# OBJECTIVE 1
List the three parts that make up the album's opening combined track, as named in the text on "Juanita."

-- START OF TEXT SECTION --

"Juanita" is the title of a 1997 promotional single release and a song by Underworld, and the first portion of the opening combined track "Juanita/Kiteless/To Dream of Love," from their 1996 album Second Toughest in the Infants.

The band also released different mixes of the track, including a live version on the 2000 live album Everything, Everything, and as "Juanita 2022," on a May 2022 EP.

Background 
The album version of the track is titled "Juanita/Kiteless/To Dream of Love," as "Juanita" forms only the first part of three in the track, with "Kiteless" and "To Dream of Love" pushing it to its length of over sixteen minutes. The "Promo Short Cut" version included on the promotional single cuts down the six-minutes "Juanita" part, and edits and fades it out to 3:49.

-- END OF TEXT SECTION --
-- START OF GIVEN RECORDS --

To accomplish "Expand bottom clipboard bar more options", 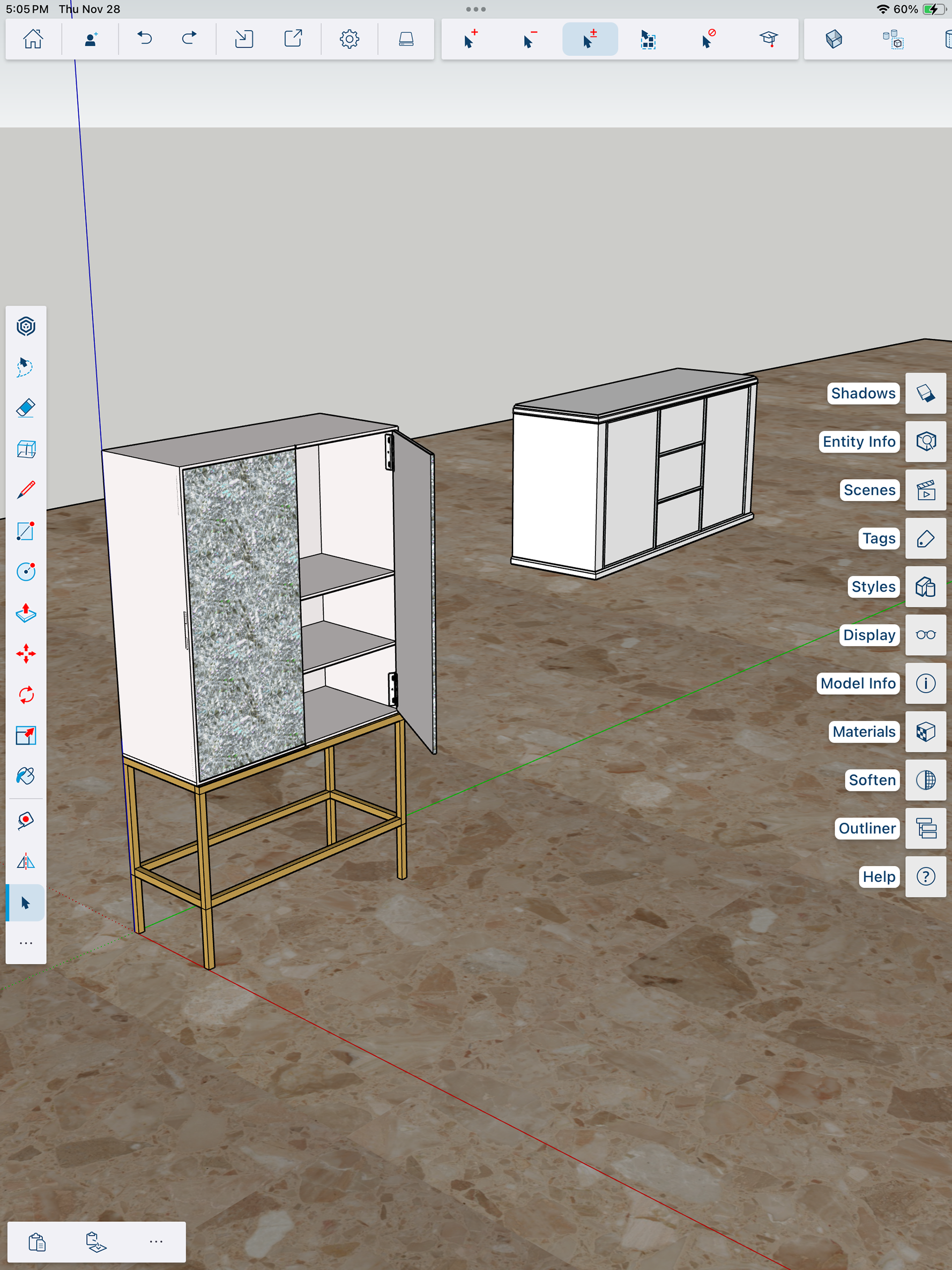I will click(x=156, y=1242).
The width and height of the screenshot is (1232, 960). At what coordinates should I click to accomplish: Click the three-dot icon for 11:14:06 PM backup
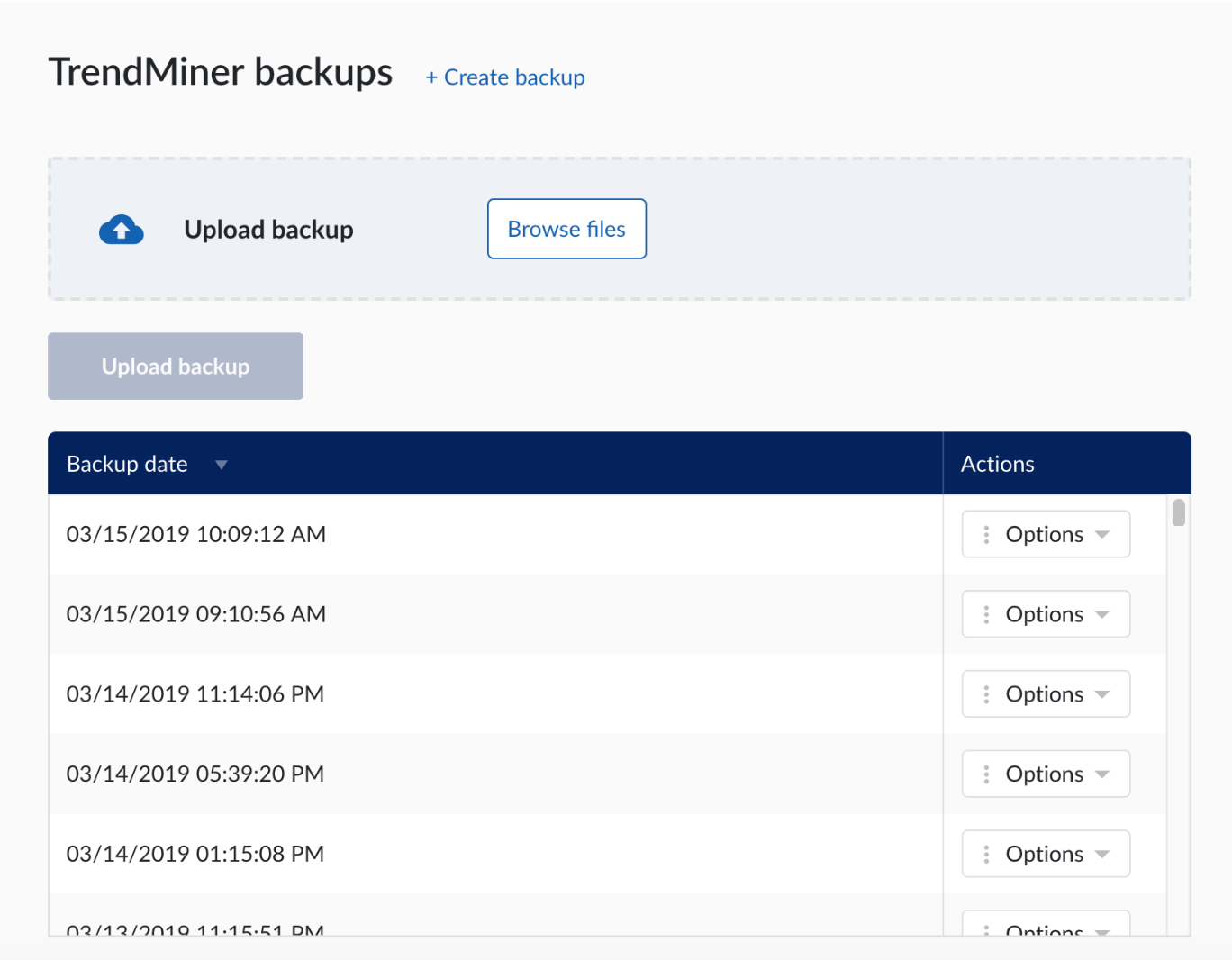pos(986,694)
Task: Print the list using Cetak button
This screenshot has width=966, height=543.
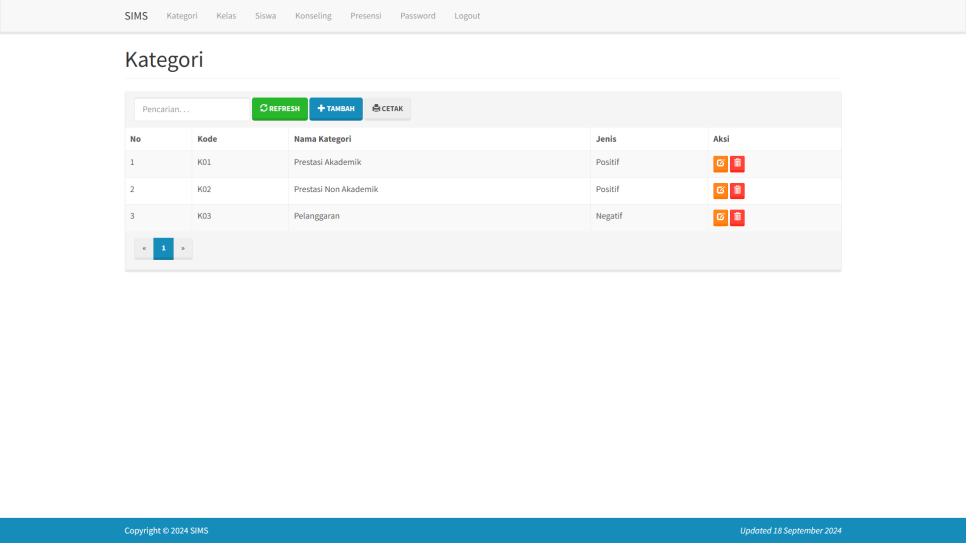Action: (x=387, y=109)
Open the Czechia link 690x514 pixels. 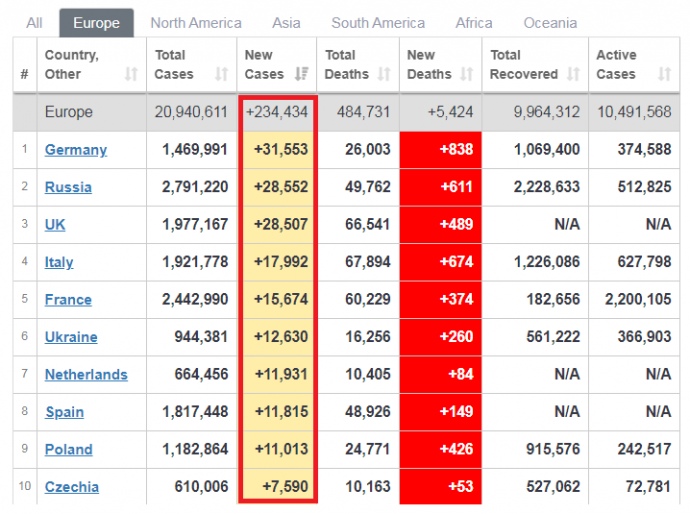[72, 487]
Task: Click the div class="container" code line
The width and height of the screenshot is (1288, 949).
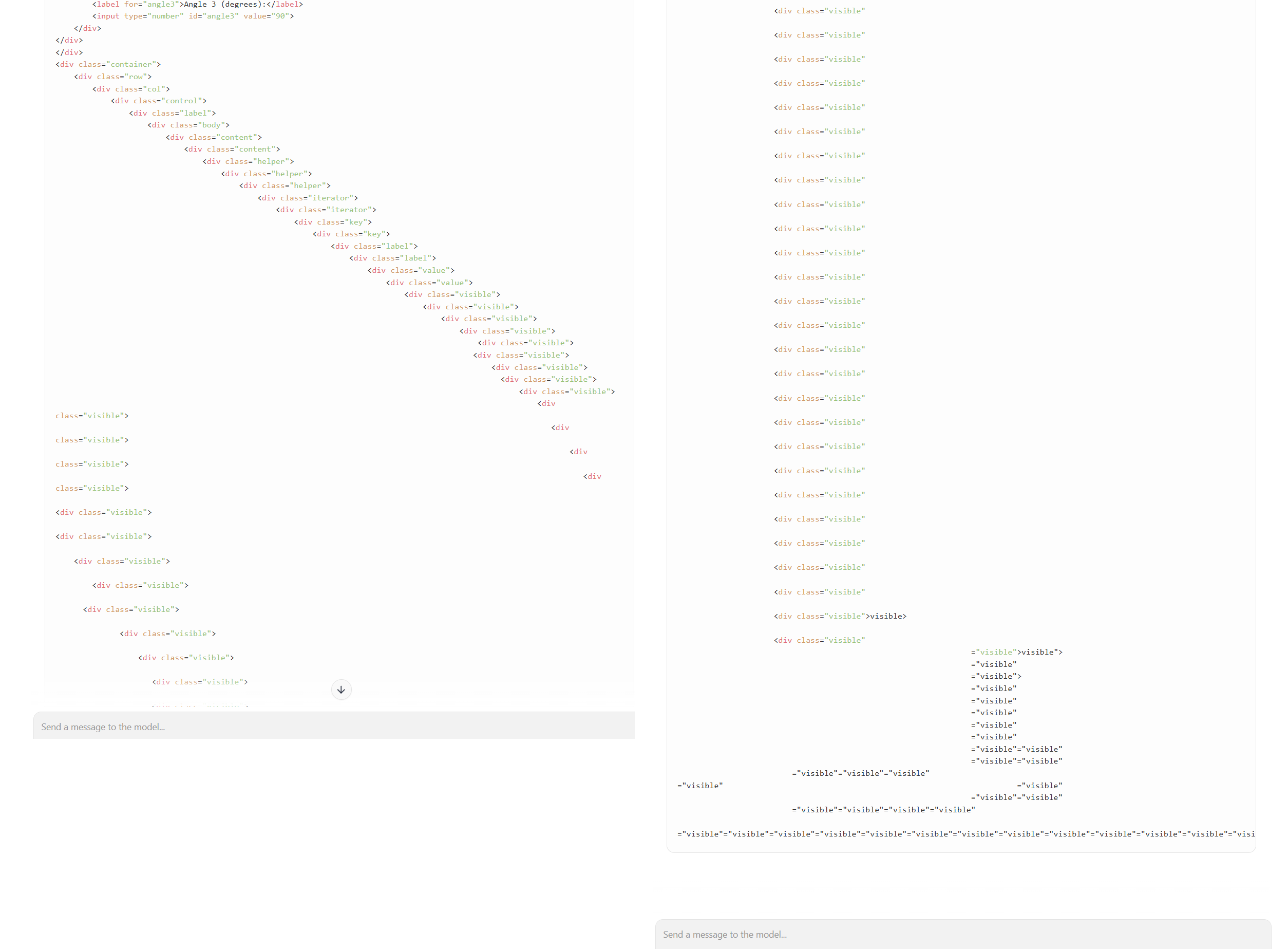Action: tap(108, 64)
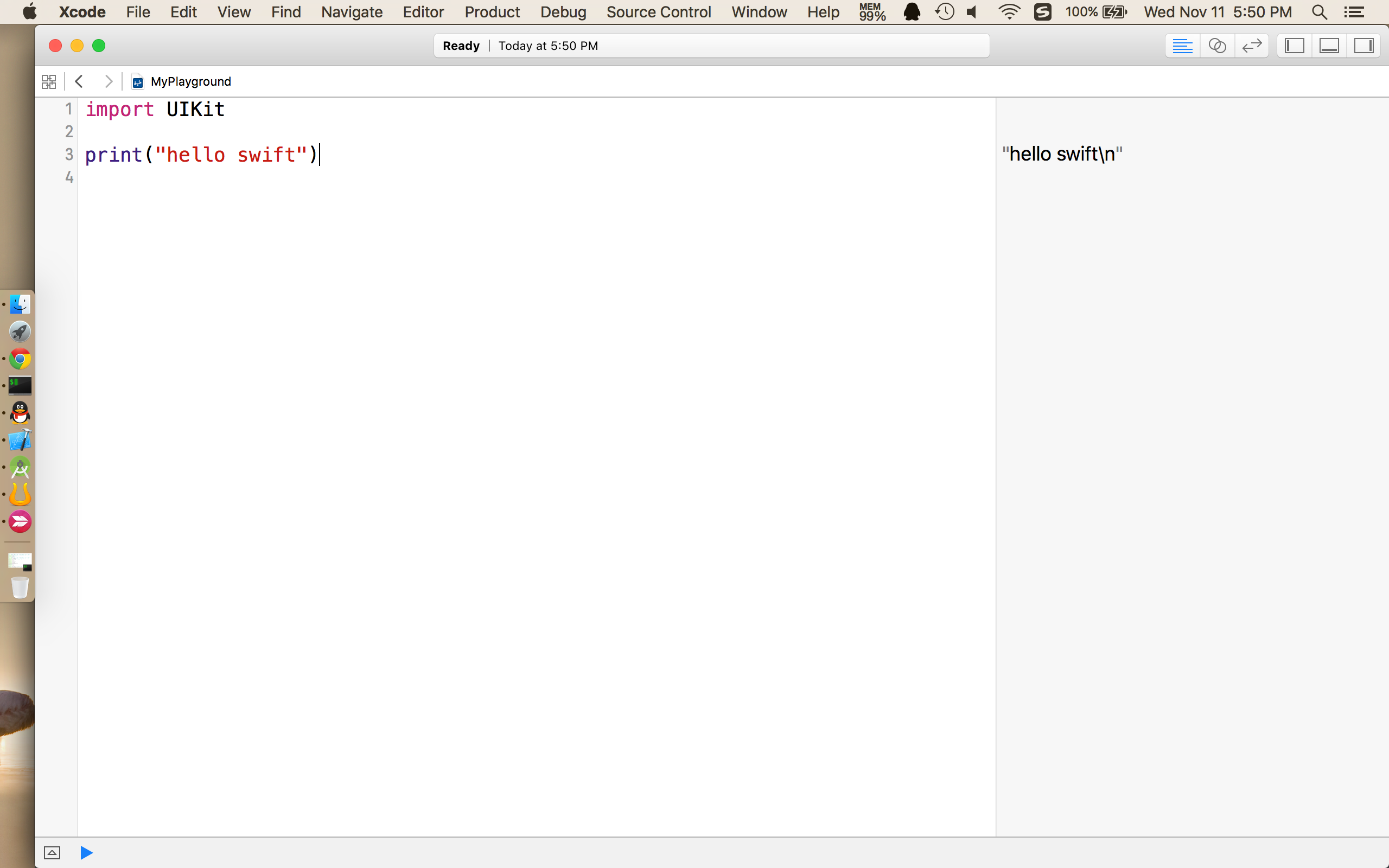
Task: Go back to previous file
Action: pos(79,81)
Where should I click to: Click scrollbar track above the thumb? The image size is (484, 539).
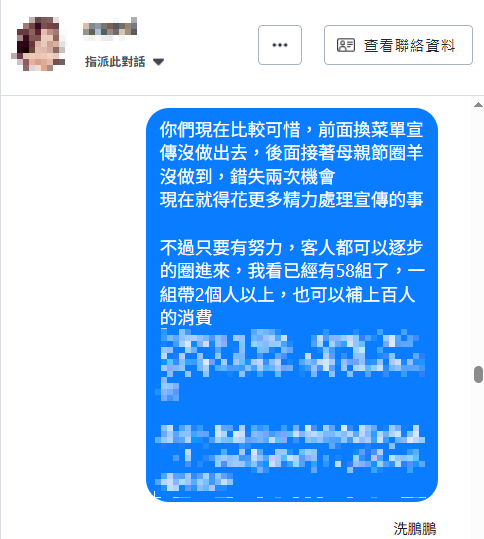478,237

-- END OF GIVEN RECORDS --

# OBJECTIVE 2
Update the listing from the line containing "Task: Click the" down through the end of the listing, replacing "thumb" with "slider" and leaving everything else unchanged. Omit the pictures.

# EXERCISE OUTPUT 1
Juanita
Kiteless
To Dream of Love

# EXERCISE OUTPUT 2
Task: Click the div class="container" code line
The width and height of the screenshot is (1288, 949).
Action: tap(108, 64)
Task: Go back to previous file
Action: pos(79,81)
Where should I click to: Click scrollbar track above the slider? The image size is (484, 539).
478,237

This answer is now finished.